--- start of Supplied material ---

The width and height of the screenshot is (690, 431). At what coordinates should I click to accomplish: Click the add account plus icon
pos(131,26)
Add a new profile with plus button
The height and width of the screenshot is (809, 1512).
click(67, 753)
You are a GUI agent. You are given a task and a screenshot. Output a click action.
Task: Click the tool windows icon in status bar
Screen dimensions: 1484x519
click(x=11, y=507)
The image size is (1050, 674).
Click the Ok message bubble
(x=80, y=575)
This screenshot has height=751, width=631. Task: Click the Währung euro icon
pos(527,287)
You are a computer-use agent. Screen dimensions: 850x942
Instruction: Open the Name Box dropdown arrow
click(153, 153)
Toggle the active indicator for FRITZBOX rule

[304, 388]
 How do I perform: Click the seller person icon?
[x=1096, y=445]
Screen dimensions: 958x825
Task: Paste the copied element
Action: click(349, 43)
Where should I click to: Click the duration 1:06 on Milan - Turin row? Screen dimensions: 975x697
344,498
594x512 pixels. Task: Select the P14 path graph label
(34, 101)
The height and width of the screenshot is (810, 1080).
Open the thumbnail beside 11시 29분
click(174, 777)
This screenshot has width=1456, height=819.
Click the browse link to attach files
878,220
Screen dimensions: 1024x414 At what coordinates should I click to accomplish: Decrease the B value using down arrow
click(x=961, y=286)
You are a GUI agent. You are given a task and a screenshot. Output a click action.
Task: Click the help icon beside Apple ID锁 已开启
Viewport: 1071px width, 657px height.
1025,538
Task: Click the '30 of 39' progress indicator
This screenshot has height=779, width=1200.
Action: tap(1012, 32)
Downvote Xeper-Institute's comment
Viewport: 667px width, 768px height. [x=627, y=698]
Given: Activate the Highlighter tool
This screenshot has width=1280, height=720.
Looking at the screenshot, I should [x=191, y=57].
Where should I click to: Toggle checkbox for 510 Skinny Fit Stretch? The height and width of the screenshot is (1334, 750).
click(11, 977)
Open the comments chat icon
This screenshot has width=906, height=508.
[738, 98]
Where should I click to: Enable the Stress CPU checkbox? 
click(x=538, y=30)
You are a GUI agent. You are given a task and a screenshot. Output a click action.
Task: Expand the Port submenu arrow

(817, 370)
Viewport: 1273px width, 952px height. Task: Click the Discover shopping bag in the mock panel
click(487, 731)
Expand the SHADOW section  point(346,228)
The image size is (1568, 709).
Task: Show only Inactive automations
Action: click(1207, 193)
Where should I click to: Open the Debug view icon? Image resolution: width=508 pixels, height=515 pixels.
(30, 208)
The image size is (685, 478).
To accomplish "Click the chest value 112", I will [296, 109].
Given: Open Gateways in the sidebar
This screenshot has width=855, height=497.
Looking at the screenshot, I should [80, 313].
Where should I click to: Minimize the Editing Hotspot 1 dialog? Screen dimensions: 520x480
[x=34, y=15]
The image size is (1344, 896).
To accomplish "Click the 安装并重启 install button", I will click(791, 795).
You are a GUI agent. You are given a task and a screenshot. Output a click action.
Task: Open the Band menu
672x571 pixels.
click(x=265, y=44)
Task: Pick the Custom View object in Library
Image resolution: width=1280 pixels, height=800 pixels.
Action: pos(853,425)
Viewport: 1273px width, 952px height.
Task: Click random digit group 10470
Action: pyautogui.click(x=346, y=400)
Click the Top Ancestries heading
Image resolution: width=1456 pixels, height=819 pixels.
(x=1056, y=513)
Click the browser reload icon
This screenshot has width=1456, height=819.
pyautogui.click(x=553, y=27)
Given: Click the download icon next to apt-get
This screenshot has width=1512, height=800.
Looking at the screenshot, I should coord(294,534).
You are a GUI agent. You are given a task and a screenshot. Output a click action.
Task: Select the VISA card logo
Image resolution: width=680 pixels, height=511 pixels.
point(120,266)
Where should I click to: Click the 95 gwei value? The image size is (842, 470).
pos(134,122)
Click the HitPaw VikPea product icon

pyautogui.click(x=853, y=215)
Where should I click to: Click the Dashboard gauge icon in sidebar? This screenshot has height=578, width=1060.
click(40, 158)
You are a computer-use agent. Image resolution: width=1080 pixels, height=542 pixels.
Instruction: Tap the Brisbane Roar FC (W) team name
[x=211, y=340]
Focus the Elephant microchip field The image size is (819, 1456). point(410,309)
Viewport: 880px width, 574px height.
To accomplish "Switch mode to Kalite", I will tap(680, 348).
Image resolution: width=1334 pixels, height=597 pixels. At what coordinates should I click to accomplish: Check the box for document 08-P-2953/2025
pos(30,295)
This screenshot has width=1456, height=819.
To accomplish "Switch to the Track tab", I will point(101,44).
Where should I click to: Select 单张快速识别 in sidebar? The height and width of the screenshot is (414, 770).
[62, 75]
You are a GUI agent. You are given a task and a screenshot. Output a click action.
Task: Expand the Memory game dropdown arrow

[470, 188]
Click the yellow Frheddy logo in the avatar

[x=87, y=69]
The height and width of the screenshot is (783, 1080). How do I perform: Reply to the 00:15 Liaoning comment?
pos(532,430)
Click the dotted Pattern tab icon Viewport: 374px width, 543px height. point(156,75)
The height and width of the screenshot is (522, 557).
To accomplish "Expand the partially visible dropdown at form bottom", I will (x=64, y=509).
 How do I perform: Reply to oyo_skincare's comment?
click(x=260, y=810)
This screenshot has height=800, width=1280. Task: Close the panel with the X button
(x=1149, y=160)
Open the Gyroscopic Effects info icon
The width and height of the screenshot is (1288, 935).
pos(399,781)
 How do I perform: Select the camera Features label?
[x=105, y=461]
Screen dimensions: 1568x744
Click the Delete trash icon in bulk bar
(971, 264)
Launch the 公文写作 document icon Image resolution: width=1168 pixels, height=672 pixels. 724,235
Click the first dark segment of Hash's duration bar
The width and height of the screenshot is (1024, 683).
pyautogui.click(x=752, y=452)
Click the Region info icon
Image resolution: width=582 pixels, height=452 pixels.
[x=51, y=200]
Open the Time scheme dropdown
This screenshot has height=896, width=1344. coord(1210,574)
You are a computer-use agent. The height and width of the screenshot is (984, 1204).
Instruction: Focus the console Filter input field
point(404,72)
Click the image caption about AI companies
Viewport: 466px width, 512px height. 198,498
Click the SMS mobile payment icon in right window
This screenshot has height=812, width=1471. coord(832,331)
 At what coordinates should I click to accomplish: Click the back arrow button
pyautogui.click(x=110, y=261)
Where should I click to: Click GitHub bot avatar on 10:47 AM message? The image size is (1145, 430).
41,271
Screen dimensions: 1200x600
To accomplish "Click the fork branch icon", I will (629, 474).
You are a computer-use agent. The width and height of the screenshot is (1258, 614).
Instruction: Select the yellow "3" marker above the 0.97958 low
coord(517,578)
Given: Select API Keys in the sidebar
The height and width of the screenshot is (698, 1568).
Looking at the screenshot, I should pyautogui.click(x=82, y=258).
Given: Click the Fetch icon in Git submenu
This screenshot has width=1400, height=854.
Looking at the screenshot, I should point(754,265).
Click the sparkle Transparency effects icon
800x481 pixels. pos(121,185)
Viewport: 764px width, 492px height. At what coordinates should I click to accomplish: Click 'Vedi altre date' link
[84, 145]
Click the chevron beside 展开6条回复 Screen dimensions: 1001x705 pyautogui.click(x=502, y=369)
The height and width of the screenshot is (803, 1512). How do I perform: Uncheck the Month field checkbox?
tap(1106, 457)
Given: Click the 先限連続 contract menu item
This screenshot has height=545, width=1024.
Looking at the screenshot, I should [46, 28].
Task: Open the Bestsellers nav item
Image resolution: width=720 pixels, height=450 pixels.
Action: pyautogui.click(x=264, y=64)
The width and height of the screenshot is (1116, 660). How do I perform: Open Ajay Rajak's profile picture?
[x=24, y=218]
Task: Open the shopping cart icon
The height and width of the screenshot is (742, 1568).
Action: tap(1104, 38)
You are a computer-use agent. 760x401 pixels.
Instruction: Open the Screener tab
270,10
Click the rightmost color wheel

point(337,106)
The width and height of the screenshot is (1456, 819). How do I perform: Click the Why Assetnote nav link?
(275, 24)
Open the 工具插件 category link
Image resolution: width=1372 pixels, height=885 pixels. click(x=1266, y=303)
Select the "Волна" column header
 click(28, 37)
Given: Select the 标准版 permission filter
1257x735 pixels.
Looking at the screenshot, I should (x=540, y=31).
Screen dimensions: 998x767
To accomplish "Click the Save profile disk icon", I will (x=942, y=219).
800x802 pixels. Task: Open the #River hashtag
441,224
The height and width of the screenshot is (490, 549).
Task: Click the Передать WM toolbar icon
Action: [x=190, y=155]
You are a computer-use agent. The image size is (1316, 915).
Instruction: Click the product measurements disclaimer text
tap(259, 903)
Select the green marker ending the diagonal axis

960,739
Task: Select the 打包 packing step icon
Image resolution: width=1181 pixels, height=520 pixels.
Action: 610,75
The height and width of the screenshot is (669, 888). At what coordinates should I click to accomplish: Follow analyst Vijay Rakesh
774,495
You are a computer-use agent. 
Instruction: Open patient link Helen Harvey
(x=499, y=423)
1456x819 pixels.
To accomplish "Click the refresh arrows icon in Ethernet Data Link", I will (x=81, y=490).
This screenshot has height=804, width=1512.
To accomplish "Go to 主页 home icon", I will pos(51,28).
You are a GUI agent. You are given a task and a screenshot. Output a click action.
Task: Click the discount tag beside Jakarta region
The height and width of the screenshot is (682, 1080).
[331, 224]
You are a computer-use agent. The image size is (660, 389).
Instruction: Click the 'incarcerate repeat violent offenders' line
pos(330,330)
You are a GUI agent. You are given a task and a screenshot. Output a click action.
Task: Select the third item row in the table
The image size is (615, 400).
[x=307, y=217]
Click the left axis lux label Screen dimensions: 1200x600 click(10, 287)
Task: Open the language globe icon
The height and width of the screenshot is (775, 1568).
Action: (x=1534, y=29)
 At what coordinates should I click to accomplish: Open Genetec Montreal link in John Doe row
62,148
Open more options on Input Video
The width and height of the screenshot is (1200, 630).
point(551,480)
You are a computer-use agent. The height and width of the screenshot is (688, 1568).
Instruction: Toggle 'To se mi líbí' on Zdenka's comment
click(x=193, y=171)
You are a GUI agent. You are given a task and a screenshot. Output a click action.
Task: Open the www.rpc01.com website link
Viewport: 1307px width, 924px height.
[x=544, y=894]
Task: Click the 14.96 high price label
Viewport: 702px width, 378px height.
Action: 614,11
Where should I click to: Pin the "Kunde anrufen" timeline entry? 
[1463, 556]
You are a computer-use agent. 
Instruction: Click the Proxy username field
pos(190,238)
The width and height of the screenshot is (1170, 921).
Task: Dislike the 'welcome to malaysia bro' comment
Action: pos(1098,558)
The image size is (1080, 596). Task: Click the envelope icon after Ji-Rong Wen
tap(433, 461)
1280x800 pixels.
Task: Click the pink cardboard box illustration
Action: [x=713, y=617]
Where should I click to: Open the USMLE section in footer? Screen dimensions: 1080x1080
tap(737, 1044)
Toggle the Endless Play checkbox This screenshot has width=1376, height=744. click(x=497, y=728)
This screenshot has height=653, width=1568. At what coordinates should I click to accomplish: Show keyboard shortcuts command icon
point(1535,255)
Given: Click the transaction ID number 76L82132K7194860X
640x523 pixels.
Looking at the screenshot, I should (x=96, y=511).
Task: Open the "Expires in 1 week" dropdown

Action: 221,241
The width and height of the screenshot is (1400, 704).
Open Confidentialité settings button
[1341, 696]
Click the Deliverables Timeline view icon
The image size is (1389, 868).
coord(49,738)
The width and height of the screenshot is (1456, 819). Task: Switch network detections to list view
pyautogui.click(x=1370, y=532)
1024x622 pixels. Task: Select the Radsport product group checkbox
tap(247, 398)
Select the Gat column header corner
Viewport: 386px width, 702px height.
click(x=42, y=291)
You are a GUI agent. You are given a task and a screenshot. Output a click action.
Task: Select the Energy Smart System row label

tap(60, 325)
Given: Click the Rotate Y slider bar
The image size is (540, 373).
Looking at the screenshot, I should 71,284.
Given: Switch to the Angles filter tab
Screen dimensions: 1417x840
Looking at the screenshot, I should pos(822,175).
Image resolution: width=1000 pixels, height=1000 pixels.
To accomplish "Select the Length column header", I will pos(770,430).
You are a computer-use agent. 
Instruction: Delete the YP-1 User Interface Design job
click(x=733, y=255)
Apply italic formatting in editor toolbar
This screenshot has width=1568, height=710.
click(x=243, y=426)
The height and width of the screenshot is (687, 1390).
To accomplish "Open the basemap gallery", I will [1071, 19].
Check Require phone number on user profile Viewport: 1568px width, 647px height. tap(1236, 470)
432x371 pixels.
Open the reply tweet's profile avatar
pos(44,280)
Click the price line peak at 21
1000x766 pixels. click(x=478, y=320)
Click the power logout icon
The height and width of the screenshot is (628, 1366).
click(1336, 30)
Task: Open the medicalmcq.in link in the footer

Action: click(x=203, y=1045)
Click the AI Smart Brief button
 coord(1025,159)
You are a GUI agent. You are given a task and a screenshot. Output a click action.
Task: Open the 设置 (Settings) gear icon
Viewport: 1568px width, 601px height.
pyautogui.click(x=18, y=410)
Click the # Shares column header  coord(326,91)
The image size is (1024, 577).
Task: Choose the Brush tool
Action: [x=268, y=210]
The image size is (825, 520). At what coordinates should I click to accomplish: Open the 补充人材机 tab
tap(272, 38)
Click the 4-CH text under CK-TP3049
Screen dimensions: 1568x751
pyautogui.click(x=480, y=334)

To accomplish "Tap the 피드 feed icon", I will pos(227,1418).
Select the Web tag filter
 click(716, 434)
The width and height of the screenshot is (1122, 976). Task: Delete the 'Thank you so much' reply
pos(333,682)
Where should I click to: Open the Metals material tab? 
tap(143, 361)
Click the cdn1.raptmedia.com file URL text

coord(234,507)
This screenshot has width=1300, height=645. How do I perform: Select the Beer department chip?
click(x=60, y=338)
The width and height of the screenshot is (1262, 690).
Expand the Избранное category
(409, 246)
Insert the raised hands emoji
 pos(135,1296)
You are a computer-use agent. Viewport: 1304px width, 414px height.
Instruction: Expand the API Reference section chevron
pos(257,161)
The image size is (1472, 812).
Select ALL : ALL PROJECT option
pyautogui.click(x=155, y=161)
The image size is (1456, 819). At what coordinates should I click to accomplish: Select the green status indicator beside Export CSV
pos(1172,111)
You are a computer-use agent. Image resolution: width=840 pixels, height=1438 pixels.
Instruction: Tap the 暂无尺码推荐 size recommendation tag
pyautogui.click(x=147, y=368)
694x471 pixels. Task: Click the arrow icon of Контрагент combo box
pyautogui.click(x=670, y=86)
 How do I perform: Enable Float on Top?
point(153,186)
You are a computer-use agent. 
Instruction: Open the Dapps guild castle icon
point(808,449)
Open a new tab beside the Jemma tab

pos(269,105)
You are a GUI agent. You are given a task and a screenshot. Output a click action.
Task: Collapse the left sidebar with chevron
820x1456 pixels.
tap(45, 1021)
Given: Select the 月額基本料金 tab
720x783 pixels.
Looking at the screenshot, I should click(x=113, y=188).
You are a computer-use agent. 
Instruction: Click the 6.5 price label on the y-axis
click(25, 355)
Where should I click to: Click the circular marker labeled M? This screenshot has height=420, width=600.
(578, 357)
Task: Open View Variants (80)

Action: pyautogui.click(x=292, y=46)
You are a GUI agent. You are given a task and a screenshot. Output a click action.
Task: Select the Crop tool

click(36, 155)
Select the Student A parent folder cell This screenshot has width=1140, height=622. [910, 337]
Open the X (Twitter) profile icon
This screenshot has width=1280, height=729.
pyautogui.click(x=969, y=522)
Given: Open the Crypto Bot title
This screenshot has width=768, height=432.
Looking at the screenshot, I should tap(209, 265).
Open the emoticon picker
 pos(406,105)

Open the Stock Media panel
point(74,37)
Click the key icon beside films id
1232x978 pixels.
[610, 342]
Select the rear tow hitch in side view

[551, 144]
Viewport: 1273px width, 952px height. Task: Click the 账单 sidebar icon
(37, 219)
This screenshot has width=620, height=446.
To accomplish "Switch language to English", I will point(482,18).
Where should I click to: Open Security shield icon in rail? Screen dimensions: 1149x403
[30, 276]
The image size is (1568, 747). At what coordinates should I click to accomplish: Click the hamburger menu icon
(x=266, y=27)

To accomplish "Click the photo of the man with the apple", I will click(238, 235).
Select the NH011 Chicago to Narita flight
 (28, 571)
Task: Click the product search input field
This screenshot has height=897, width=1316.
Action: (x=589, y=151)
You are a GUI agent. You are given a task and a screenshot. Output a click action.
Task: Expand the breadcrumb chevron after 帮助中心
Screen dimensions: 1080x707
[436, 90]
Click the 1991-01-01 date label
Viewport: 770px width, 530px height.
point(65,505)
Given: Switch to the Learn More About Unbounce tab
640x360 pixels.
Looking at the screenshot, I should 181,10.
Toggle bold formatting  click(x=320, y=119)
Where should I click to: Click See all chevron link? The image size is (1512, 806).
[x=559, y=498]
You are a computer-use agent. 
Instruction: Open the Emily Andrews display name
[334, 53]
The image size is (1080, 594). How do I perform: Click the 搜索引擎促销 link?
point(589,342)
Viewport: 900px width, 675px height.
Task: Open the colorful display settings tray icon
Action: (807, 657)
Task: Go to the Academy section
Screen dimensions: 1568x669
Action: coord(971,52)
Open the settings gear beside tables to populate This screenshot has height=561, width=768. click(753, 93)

--- end of Supplied material ---

Rewrite the lines of the entries above as a numbered list, starting at the line containing "Click the Deliverables Timeline view icon" and ending at the line containing "will [1071, 19].". Omit any blank lines.

- The reply:
1. Click the Deliverables Timeline view icon
2. The image size is (1389, 868).
3. coord(49,738)
4. The width and height of the screenshot is (1456, 819). Task: Switch network detections to list view
5. pyautogui.click(x=1370, y=532)
6. 1024x622 pixels. Task: Select the Radsport product group checkbox
7. tap(247, 398)
8. Select the Gat column header corner
9. Viewport: 386px width, 702px height.
10. click(x=42, y=291)
11. You are a GUI agent. You are given a task and a screenshot. Output a click action.
12. Task: Select the Energy Smart System row label
13. tap(60, 325)
14. Given: Click the Rotate Y slider bar
15. The image size is (540, 373).
16. Looking at the screenshot, I should 71,284.
17. Given: Switch to the Angles filter tab
18. Screen dimensions: 1417x840
19. Looking at the screenshot, I should pos(822,175).
20. Image resolution: width=1000 pixels, height=1000 pixels.
21. To accomplish "Select the Length column header", I will pos(770,430).
22. You are a computer-use agent. 
23. Instruction: Delete the YP-1 User Interface Design job
24. click(x=733, y=255)
25. Apply italic formatting in editor toolbar
26. This screenshot has width=1568, height=710.
27. click(x=243, y=426)
28. The height and width of the screenshot is (687, 1390).
29. To accomplish "Open the basemap gallery", I will [1071, 19].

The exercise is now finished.